Holiday baking: Empire cookies


For your next family gathering, toss away the chocolate chip cookie recipe and try out these decadent empire cookies from Mairlyn Smith!

Empire Cookies



¾ cup unsalted butter, at room temperature

1 cup granulated sugar

2 large eggs, I use omega-3

1 tsp pure vanilla extract

2 ½ cups all-purpose flour

1 tsp baking powder


1/3 cup seedless pure raspberry jam


1½ cups icing sugar

¼ tsp almond extract

1 tbsp hot water, enough to make a glaze


1)    Line two rimless baking sheets with parchment paper.

2)    In large bowl, using an electric mixer, beat butter with sugar until fluffy; beat in eggs one at a time. Add vanilla extract and beat in.

3)    In separate bowl, whisk flour with baking powder; gently stir into butter/sugar mixture.

4)    Chill in the fridge for at least an hour, this will make it easier to roll out.

5)    Make sure the rack is in the centre of the oven. Preheat oven to 400°F (200°C)

6)    On lightly floured surface, roll out dough to 1/8 inch thickness. The dough is very soft, so you might have to flour the board a little thicker than usual. Make sure your rolling pin is well floured as well.

7)    You will need two cookie cutters of the same shape: one bigger, and one smaller.

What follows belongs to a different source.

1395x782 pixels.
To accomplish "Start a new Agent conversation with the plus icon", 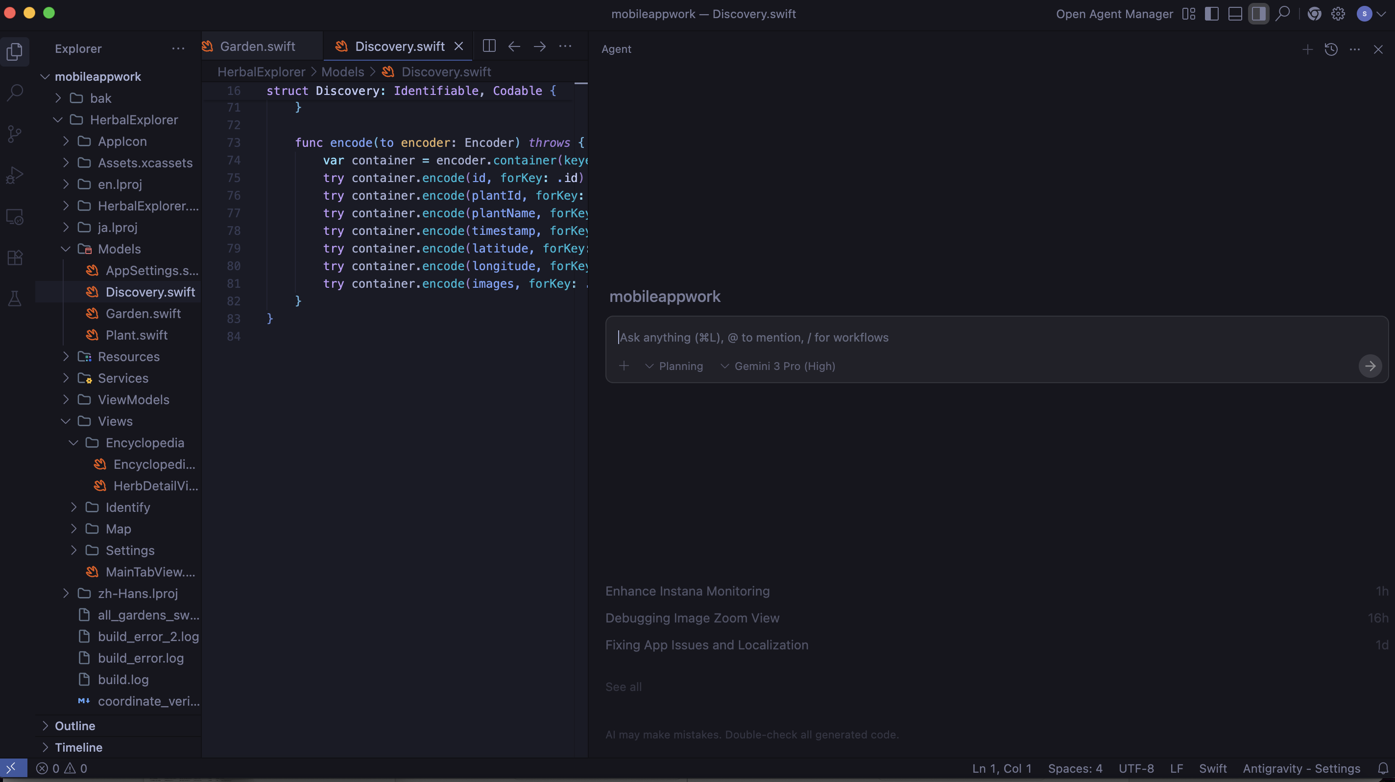I will tap(1307, 49).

8)    Using the festival cookie cutters, cut out cookies. If it sticks to the dough, lightly flour. Place all cookies about 1 inch apart on the prepared baking sheet.

9)    Bake for about 6 – 7 minutes or until edges are golden.

10)    Cool on the baking sheet for 2 minutes, then remove and transfer to cooling racks. Allow to cool completely. (You can bake them and then store in an airtight container for up to 3 days or freeze for up to 1 month before you go onto the next step)

11)    Make the icing:  In small bowl, stir together the icing sugar, almond extract and enough hot water to make thin icing; spread over tops of the cookies that have the window. Let dry completely, about an hour.

12)    Lightly spread bottoms of half of the cookies with jam; top with iced cookies. Let set for an hour. Carefully store in an airtight container in between layers of parchment or waxed paper.